- [SELECTED PASSAGE]
========

Re: [PATCH v2 3/5] usb: dwc3: gadget: Adjust IRQ management during soft disconnect/connect

From: Wesley Cheng
Date: Wed Jul 20 2022 - 14:51:13 EST


Hi Thinh,

On 7/14/2022 10:38 AM, Thinh Nguyen wrote:
On 7/12/2022, Wesley Cheng wrote:
Local interrupts are currently being disabled as part of aquiring the
spin lock before issuing the endxfer command. Leave interrupts enabled, so
that EP0 events can continue to be processed. Also, ensure that there are
no pending interrupts before attempting to handle any soft
connect/disconnect.

Fixes: 861c010a2ee1 ("usb: dwc3: gadget: Refactor pullup()")
Signed-off-by: Wesley Cheng <quic_wcheng@xxxxxxxxxxx>
---
drivers/usb/dwc3/gadget.c | 21 ++++++++++++---------
1 file changed, 12 insertions(+), 9 deletions(-)

diff --git a/drivers/usb/dwc3/gadget.c b/drivers/usb/dwc3/gadget.c
index a455f8d4631d..ee85b773e3fe 100644
--- a/drivers/usb/dwc3/gadget.c
+++ b/drivers/usb/dwc3/gadget.c
@@ -1674,6 +1674,7 @@ static int __dwc3_gadget_get_frame(struct dwc3 *dwc)
static int __dwc3_stop_active_transfer(struct dwc3_ep *dep, bool force, bool interrupt)
{
struct dwc3_gadget_ep_cmd_params params;
+ struct dwc3 *dwc = dep->dwc;
u32 cmd;
int ret;
@@ -1682,7 +1683,9 @@ static int __dwc3_stop_active_transfer(struct dwc3_ep *dep, bool force, bool int
cmd |= interrupt ? DWC3_DEPCMD_CMDIOC : 0;
cmd |= DWC3_DEPCMD_PARAM(dep->resource_index);
memset(&params, 0, sizeof(params));
+ spin_unlock(&dwc->lock);
ret = dwc3_send_gadget_ep_cmd(dep, cmd, &params);
+ spin_lock(&dwc->lock);
WARN_ON_ONCE(ret);
dep->resource_index = 0;
@@ -2029,12 +2032,11 @@ static int dwc3_gadget_ep_dequeue(struct usb_ep *ep,
struct dwc3_ep *dep = to_dwc3_ep(ep);
struct dwc3 *dwc = dep->dwc;
- unsigned long flags;
int ret = 0;
trace_dwc3_ep_dequeue(req);
- spin_lock_irqsave(&dwc->lock, flags);
+ spin_lock(&dwc->lock);
list_for_each_entry(r, &dep->cancelled_list, list) {
if (r == req)

========

- [CHALLENGES]
(a) Reproduce the patch email between "Signed-off-by: Wesley Cheng" and "int __dwc3_gadget_get_frame(struct dwc3 *dwc)", inclusive, switching every "gadget.c" to "core.c".
(b) For each statement, answer yes or no according to the patch email, and quote the words that decide it. (i) The patch touches a single file, with 12 insertions and 9 deletions. (ii) The patch keeps local interrupts disabled while the endxfer command is issued. (iii) The message from Thinh Nguyen being replied to is dated 7/14/2022.

========

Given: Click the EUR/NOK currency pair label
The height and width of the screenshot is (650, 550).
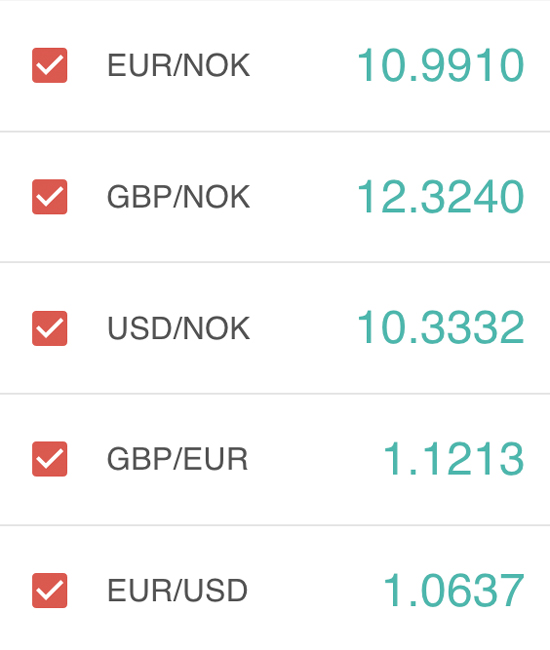Looking at the screenshot, I should point(179,65).
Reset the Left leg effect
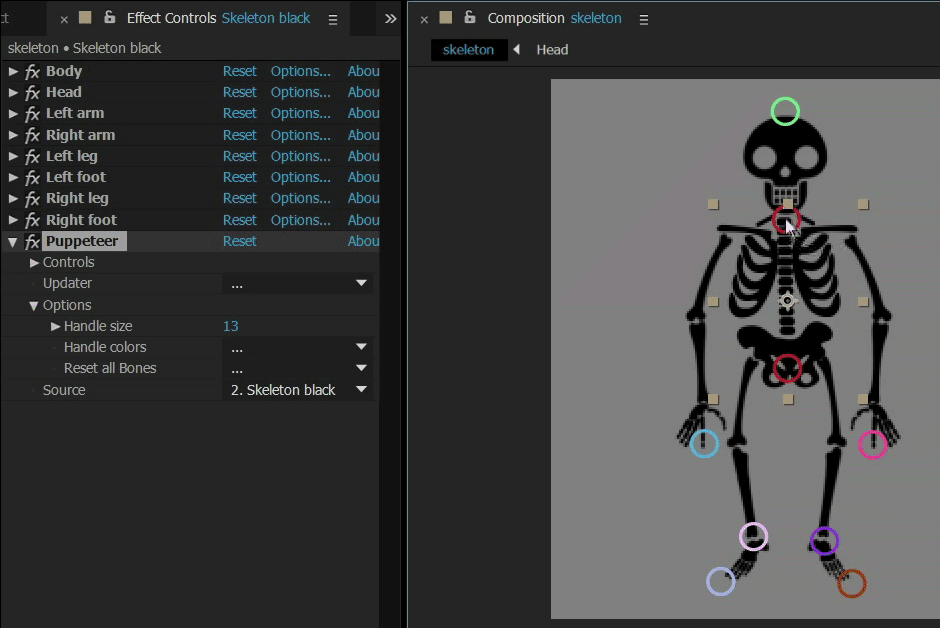 pyautogui.click(x=239, y=156)
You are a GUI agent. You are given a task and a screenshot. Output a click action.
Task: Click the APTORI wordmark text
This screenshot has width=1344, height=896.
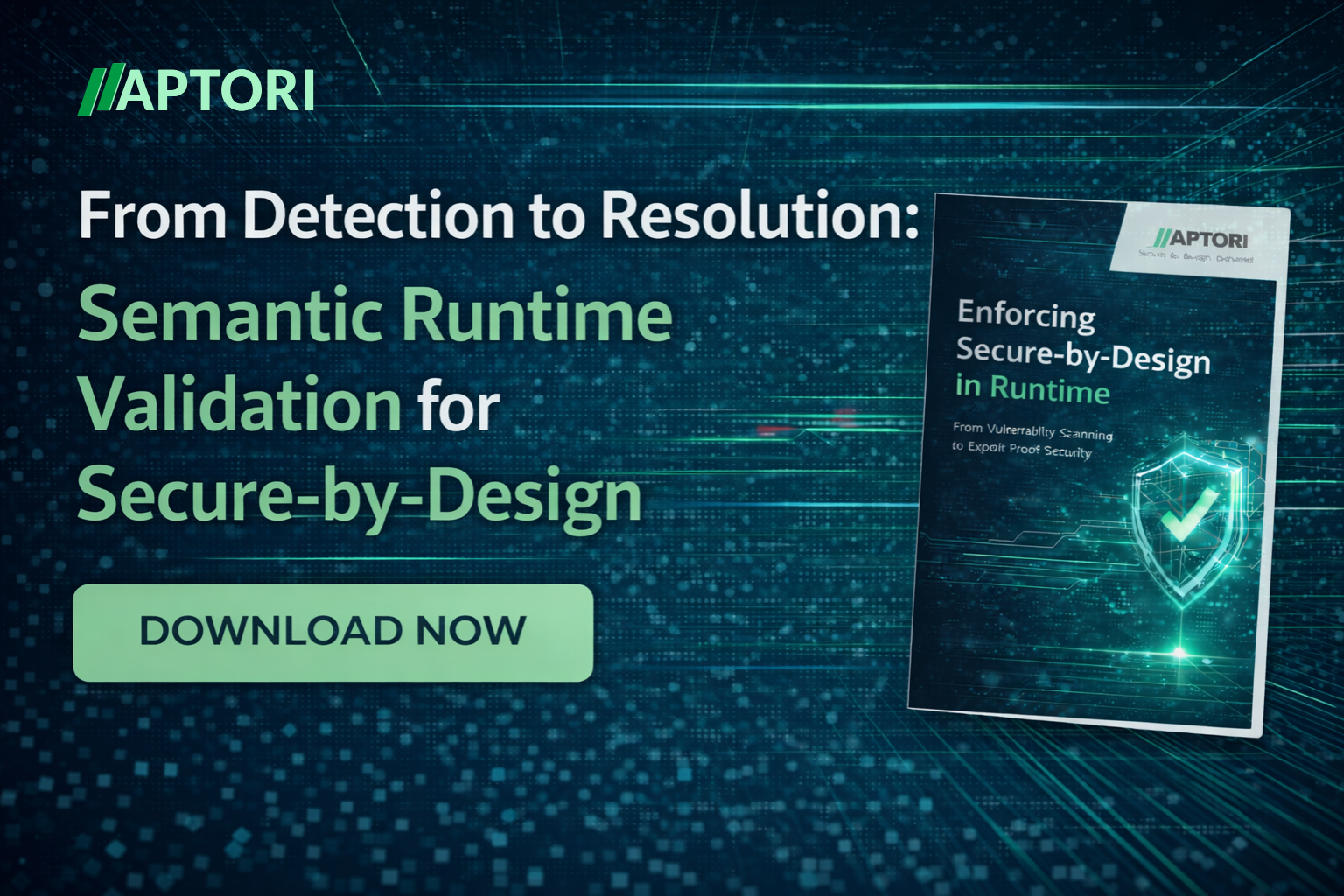point(220,89)
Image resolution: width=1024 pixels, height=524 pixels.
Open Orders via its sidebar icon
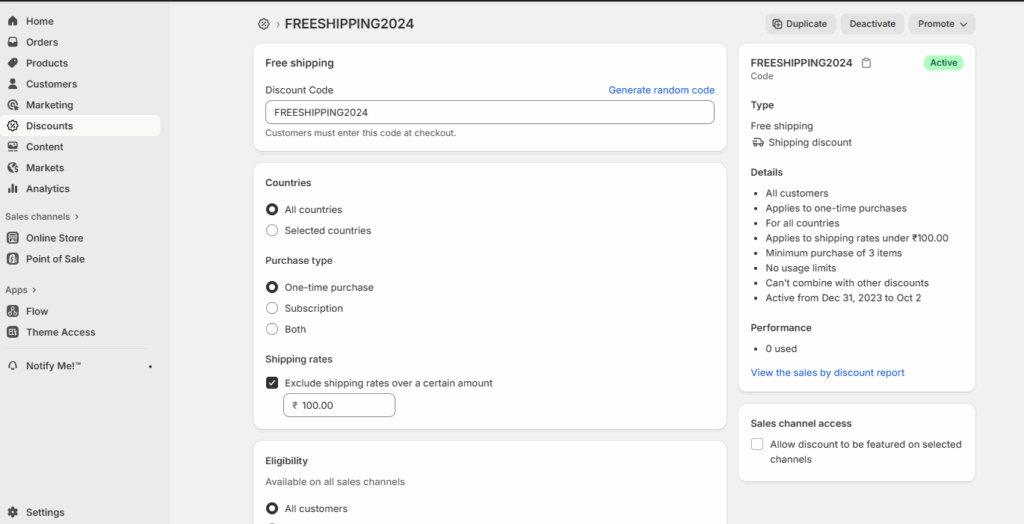13,42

========

- [ANSWERS TO THE EXERCISE]
(a)
Signed-off-by: Wesley Cheng <quic_wcheng@xxxxxxxxxxx>
---
drivers/usb/dwc3/core.c | 21 ++++++++++++---------
1 file changed, 12 insertions(+), 9 deletions(-)

diff --git a/drivers/usb/dwc3/core.c b/drivers/usb/dwc3/core.c
index a455f8d4631d..ee85b773e3fe 100644
--- a/drivers/usb/dwc3/core.c
+++ b/drivers/usb/dwc3/core.c
@@ -1674,6 +1674,7 @@ static int __dwc3_gadget_get_frame(struct dwc3 *dwc)

(b)
(i) Yes: "1 file changed, 12 insertions(+), 9 deletions(-)"
(ii) No: "Leave interrupts enabled, so that EP0 events can continue to be processed."
(iii) Yes: "On 7/14/2022 10:38 AM, Thinh Nguyen wrote:"